The scenes in Jerusalem's Haredim quarters of Ge'ula and Mea Shearim made Oxford Street on Christmas Eve look peaceful. What I was thinking taking a buggy up there God alone knows. Stall upon stall of "lulav" sellers flogging myrtle twigs, willow twigs and palm fronds lined the tiny pavements, each surrounded by gaggles of frock coated, black hatted Haredim peering at each and every twig to check the biblical perfection of its shoots. The oddest thing was that in contrast to your typical consumer clientele, the Haredim out shopping were almost exclusively male. Given their general attitude towards women, I can only presume the fairer sex couldn't be trusted. This meant that my cunning disguise, of maxi dress, cardigan and headscarf - flesh being taboo - was for nought because simply being female made me stick out like a sore thumb. Not to mention Louis's shortish back and sides, or the boys' lack of matching striped shirts (I noticed some families prefer horizontal, others vertical, I know not why).

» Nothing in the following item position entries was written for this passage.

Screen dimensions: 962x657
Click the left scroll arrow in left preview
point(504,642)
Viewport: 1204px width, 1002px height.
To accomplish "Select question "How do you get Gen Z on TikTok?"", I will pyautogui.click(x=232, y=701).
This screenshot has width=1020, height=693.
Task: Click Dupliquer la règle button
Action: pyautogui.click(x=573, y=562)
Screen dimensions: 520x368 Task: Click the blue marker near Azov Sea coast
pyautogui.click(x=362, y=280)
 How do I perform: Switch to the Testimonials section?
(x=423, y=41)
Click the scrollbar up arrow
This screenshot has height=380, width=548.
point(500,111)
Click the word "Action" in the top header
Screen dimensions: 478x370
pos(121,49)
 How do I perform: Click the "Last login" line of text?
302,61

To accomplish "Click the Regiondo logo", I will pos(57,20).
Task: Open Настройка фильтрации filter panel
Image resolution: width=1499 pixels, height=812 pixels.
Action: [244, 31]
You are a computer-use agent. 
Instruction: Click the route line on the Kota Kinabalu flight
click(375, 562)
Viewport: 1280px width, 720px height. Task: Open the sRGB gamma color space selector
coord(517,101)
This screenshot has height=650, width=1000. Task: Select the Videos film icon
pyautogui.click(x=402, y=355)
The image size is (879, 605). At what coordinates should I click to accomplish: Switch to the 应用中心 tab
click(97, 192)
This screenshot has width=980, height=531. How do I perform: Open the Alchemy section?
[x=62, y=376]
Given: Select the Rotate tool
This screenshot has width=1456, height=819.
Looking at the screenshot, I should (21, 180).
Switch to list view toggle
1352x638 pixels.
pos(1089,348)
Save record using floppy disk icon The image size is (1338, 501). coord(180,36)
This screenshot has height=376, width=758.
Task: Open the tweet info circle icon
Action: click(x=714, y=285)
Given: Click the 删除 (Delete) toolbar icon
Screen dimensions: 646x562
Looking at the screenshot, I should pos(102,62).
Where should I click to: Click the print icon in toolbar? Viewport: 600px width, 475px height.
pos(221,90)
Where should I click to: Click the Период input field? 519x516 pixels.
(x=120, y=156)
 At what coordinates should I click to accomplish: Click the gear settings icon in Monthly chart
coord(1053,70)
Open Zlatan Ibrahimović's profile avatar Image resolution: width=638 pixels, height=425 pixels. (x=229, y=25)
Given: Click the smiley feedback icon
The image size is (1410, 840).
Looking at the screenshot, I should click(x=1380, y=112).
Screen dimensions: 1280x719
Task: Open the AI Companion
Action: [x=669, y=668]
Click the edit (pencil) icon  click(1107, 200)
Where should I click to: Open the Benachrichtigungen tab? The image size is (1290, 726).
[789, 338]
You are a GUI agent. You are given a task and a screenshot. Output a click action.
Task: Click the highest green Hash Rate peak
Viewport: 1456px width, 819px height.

Being a kid after my own heart, Louis was keen to max the consumerist elements of the festival, and demanded that we too stocked up with palm fronds. But fun as the sukkot look squeezed into every available bit of residential outdoor space, from roof tops to balconies, I reckoned that a palm frond camp was probably beyond me, although I must admit I'm regretting it slightly now. Instead, we made do with our very own sukkot jigsaw, a 70-piece number for which I paid far too much. Still, it killed some time before the DVD went on. Not sure what Moses would make of it though.